Auf die verschiedenen Diagonalen, die die einzelnen Bildteile gegenseitig verbinden, ja festzurren, kommt man schon bereits bei einer ersten Betrachtung. Auch daraus ergibt sich keine Fahrtrichtung, sondern nur Stillstand. Das bedeutet, die Katastrophe befindet sich im Stillstand. Denn abgesehen davon, dass das Riesenfloss durch so ein Minisegel ja sowieso nur ins Schlingern und nicht in Fahrt gerät, bläst der Wind auch noch kreuz und quer, und so können wir gegen die Hoffnung der rechten Flossseite formulieren: Nicht der Sturm, nicht die Fahrt in die falsche Richtung, sondern der Stillstand ist hier die Katastrophe.

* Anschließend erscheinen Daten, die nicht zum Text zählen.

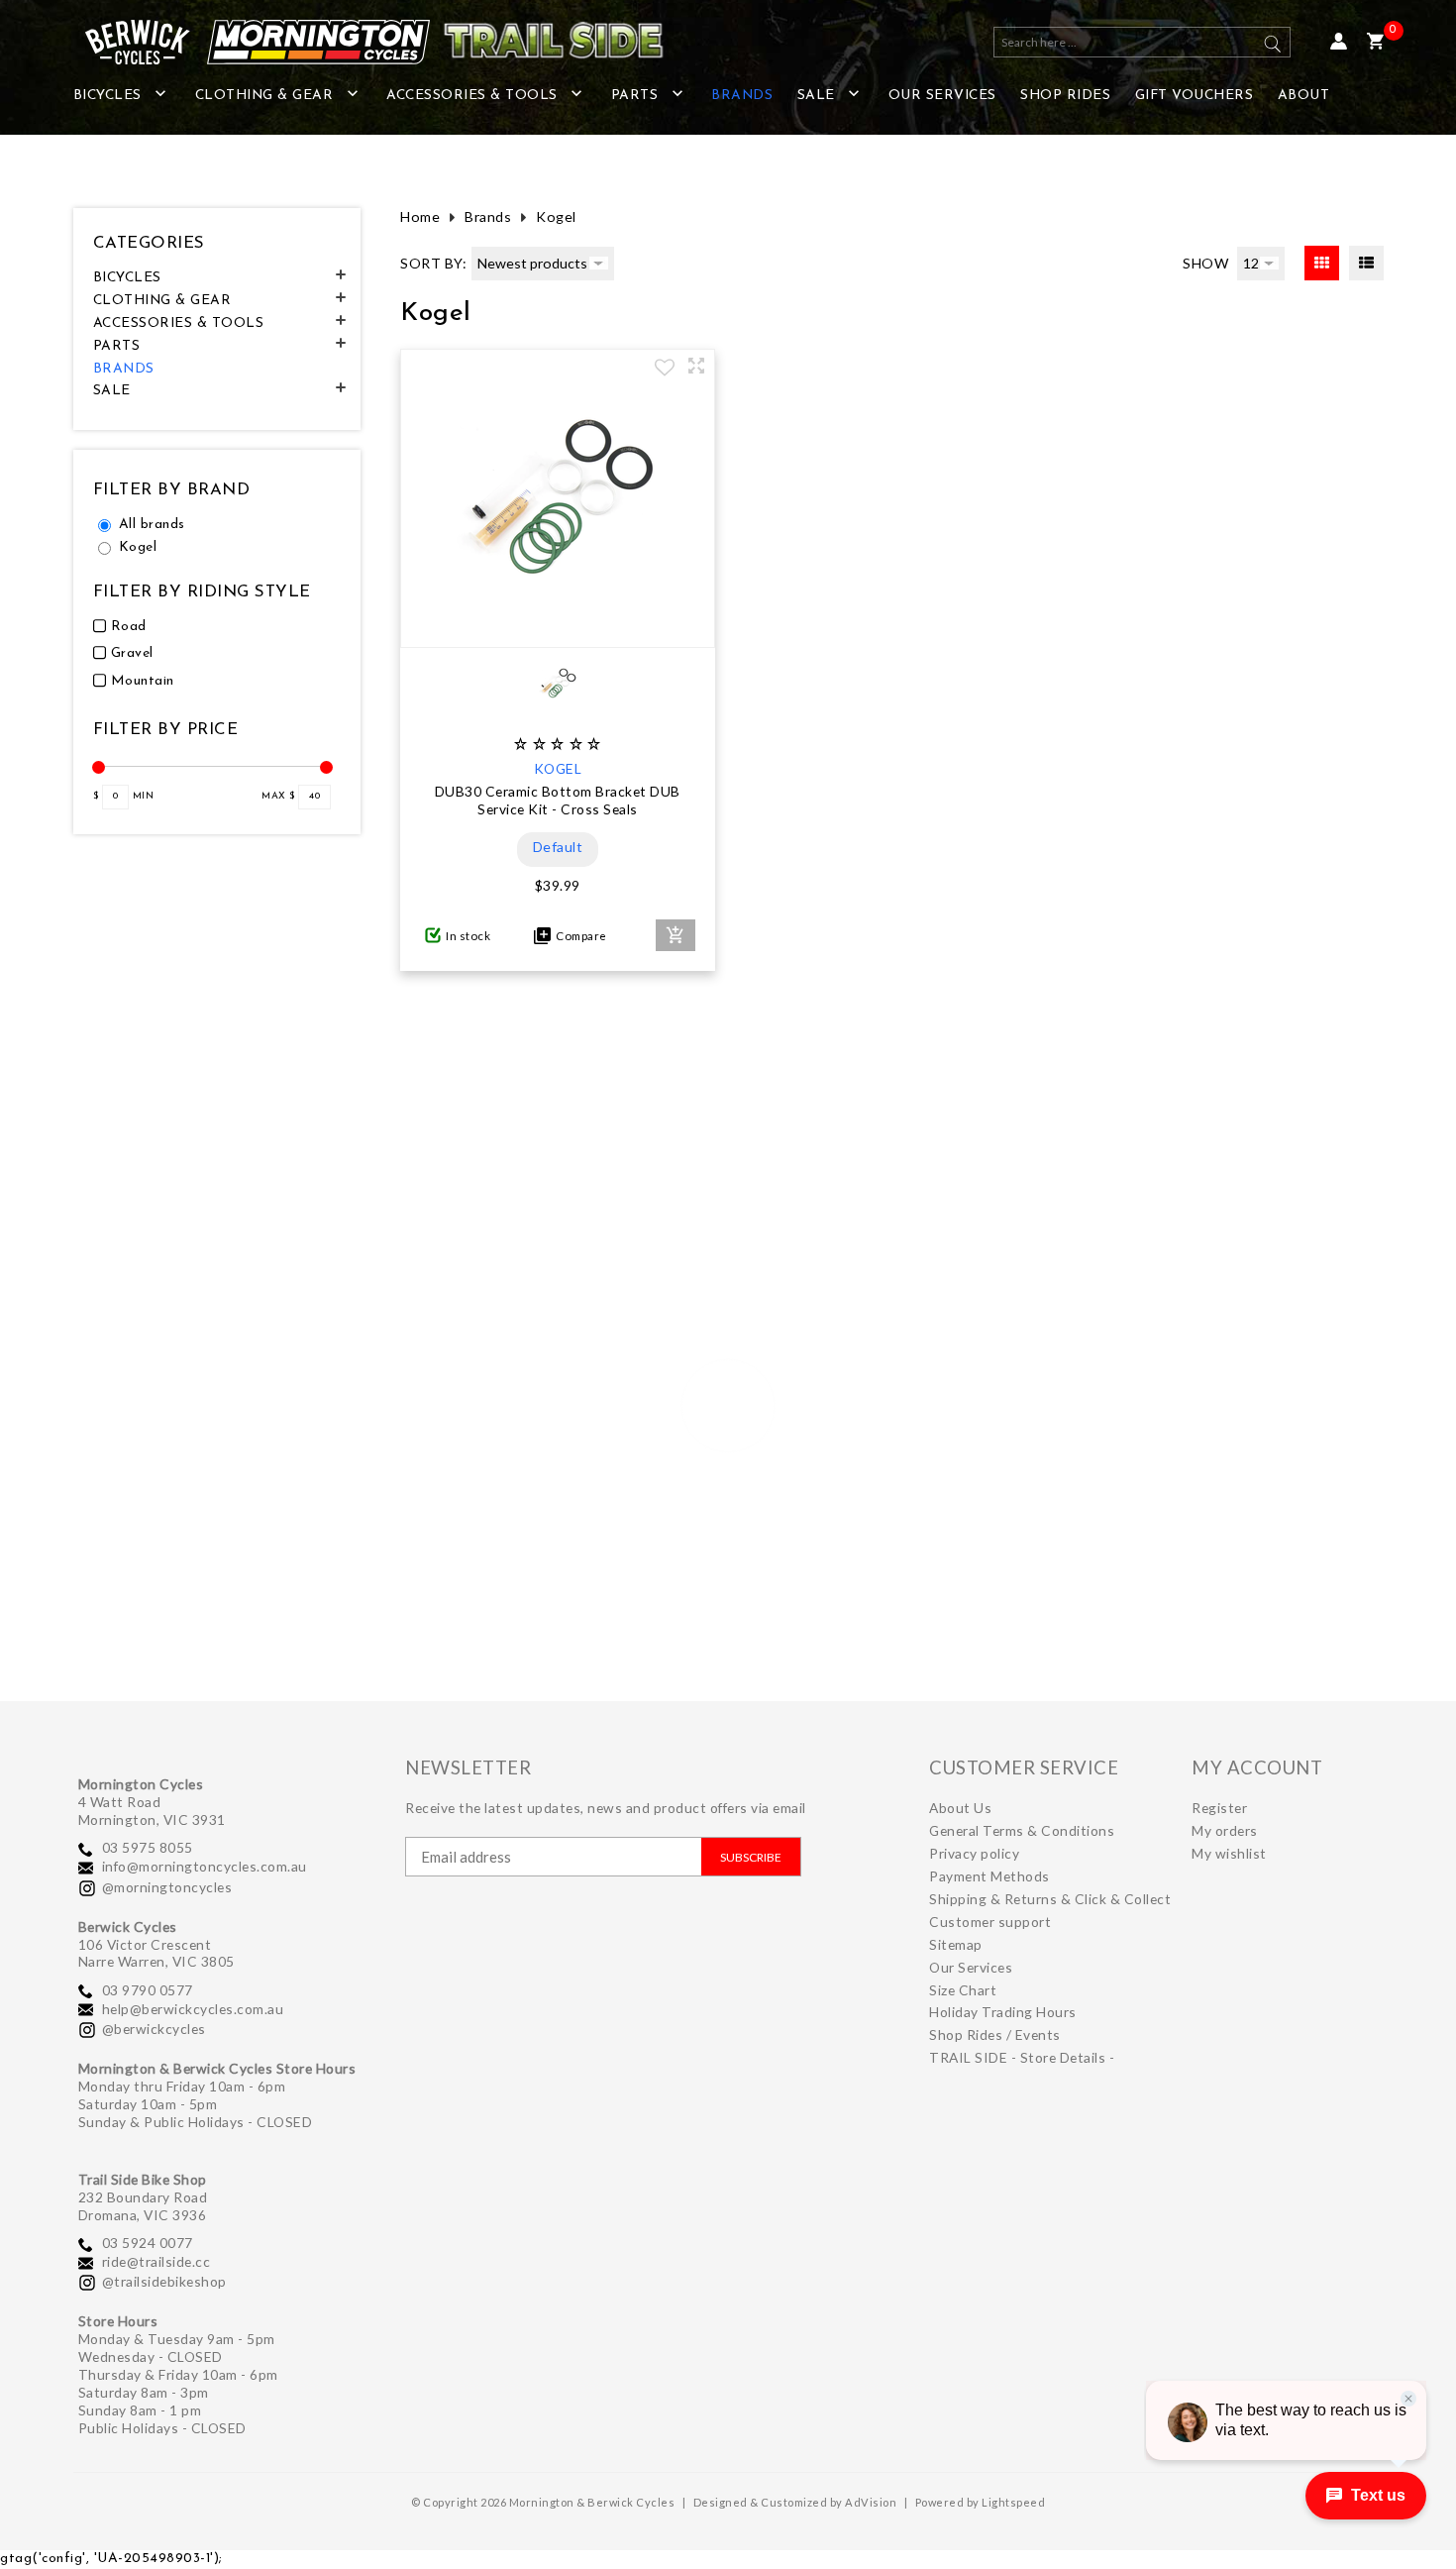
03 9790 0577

Aber was bedeutet dieser Stillstand genau? Was ist Stoff oder Thema dort, wo nichts geht, obwohl alles in Wallung und Brechung begriffen ist? Dazu tauchen wir kurz in zwei Stoffgebiete ein, die gleichsam unbewusst als geheime Faszinations- und Schub- bzw. Bremskraft der abendländischen Geschichte gelten können und die deshalb im Fokus geschichtlicher Aufklärung stehen und die bei Peter Weiss – zwar nur am Rande – aber doch gleichsam als Rahmung am Anfang und am Schluss seiner Bilderzählung auftauchen:
Erstens: Es gibt am Anfang der Floss-Passage in der Ästhetik des Widerstands einen Hinweis auf die Medusa des griechischen Mythos, diese Schreckensgestalt, der vom Heros Perseus der Kopf abgeschlagen wird: «Männliches und weibliches ging ineinander über, da war die Erinnerung an Medusa, aus deren Leib Pegasus sprang. Ihr schauerliches Gesicht mit dem versteinernden Blick war sowohl im Kopf des Pferds als auch in dem des Kriegers zu erkennen. Sich abwendend von der Gorgo, nur in einem Spiegel ihr fratzenhaftes Antlitz auffangend, hatte Perseus sie getötet, und dieses Ausweichen war auch Picasso zu eigen. Die aufgreifende Gewalt blieb unsichtbar in seinem Bild, nur die Überwältigung war da, nur die Betroffenen zeigten sich. Entblösst, schutzlos waren sie dem nicht sichtbaren Feind ausgesetzt, dessen Stärke ins Unermessliche wuchs. Perseus, Dante, Picasso blieben heil und überlieferten, was ihr Spiegel aufgefangen hatte, das Haupt der Medusa, die Kreise des Inferno, das Zersprengen Guernicas. Die Phantasie lebte, solange der Mensch lebte, der sich zur Wehr setzte.» (Weiss, 420.) Zweitens steht am Schluss noch der Hinweis auf die Melancholie, die zweite starke Auslegungsfährte des Bildes: «Und doch war es mir noch nie so deutlich geworden, wie in der Kunst Werke geschaffen werden konnten, die Versperrtsein, eine Verlorenheit überwanden, wie mit der Gestaltung von Visionen versucht wurde, der Melancholie Abhilfe zu leisten.» (Weiss, 486.)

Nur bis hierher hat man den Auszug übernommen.